▶ [Source document]:
-- begin --
92 In Plaintiff S157 of 2002 v Commonwealth of Australia (2003) 195 ALR 24 ("Plaintiff S157/2002") the High Court considered whether s 474 was inconsistent with s 75(v) of the Constitution and, if so, invalid. In concluding that there was no inconsistency, in their joint judgment Gaudron, McHugh, Gummow, Kirby and Hayne JJ made a number of observations concerning reconciling s 474 with the procedural requirements laid down by the Act. Their Honours stated at 44 [69] - [70]:
"Although s 474 does not purport to effect a repeal of statutory limitations or restraints, it should be noted that it may be that, by reference to the words of s 474, some procedural or other requirements laid down by the Act are to be construed as not essential to the validity of a decision. However, that is a matter that can only be determined by reference to the requirement in issue in a particular case.
-- end --
▶ [Supplied material]:
-- begin --
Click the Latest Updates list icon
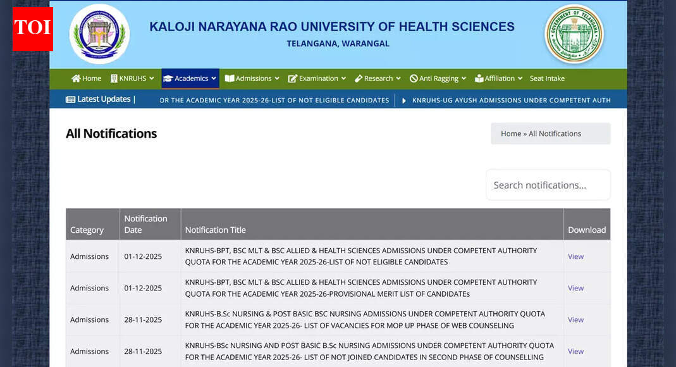676x367 pixels. click(x=71, y=99)
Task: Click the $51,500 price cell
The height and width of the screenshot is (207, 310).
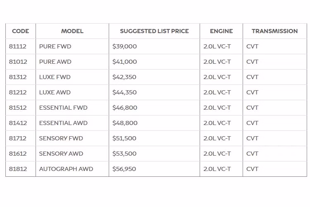Action: (124, 138)
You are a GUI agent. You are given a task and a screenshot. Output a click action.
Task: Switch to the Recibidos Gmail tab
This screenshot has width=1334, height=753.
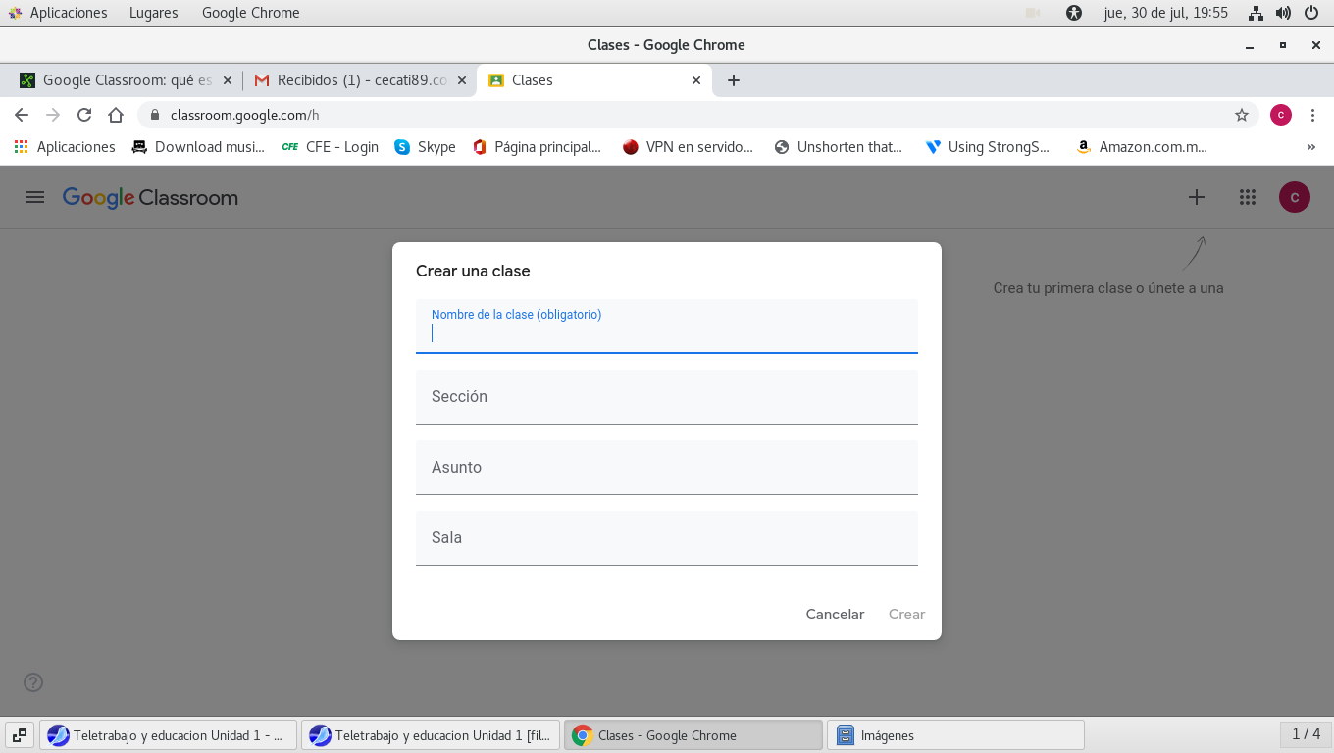[x=353, y=80]
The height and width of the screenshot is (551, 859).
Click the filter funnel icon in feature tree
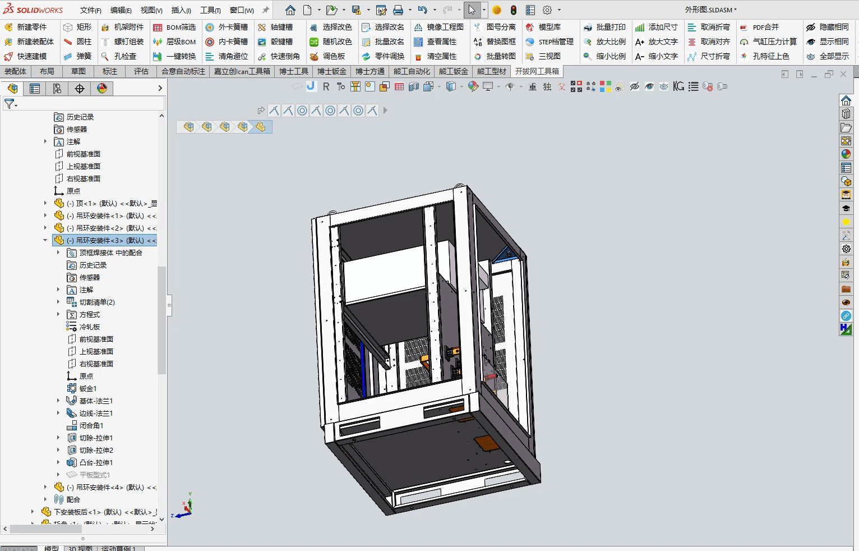[10, 104]
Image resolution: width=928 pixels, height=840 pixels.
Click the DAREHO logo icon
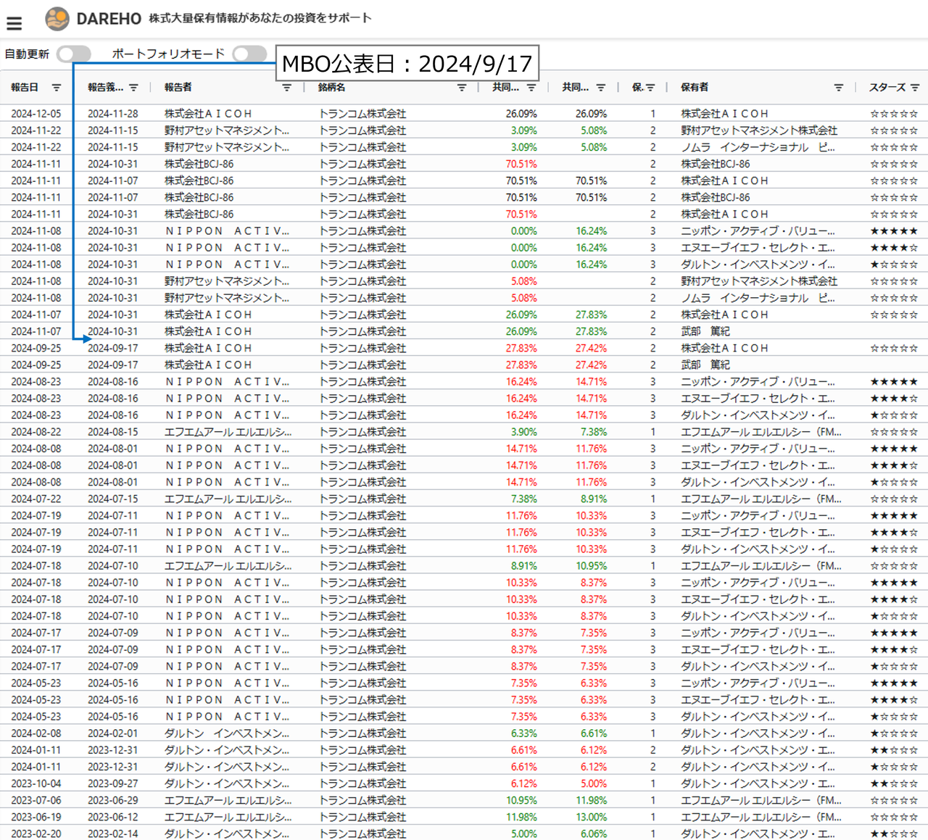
-- end --
▶ [Problem description]:
Pick up the court passage on s 474 and Plaintiff S157/2002 after its last sentence and carry it further.

▶ [The response]:
Of course, the process of reconciliation elaborated by Dixon J in Murray which may result in some procedural or other requirement being construed as not essential to the validity of an act or decision, is necessary only if there is an apparent conflict between the provisions which impose those requirements and the privative clause in question. Thus, if reliance is placed on a privative clause, the first step must be to ascertain its meaning or, as Dixon J put it in Murray, to ascertain 'the protection it purports to afford'." [Footnotes omitted]
and at 45-46 [76] - [78]:
"Once it is accepted, as it must be, that s 474 is to be construed conformably with Ch III of the Constitution, specifically, s 75, the expression 'decision[s] ... made under this Act' must be read so as to refer to decisions which involve neither a failure to exercise jurisdiction nor an excess of the jurisdiction conferred by the Act. Indeed so much is required as a matter of general principle. This Court has clearly held that an administrative decision which involves jurisdictional error is 'regarded, in law, as no decision at all'. Thus, if there has been jurisdictional error because, for example, of a failure to discharge 'imperative duties' or to observe 'inviolable limitations or restraints', the decision in question cannot properly be described in the terms used in s 474(2) as 'a decision ... made under this Act' and is, thus, not a 'privative clause decision' as defined in ss 474(2) and (3) of the Act.
To say that a decision that involves jurisdictional error is not 'a decision ... made under [the] Act' is not to deny that it may be necessary to engage in the reconciliation process earlier discussed to ascertain whether the failure to observe some procedural or other requirement of the Act constitutes an error which has resulted in a failure to exercise jurisdiction or in the decision-maker exceeding its jurisdiction.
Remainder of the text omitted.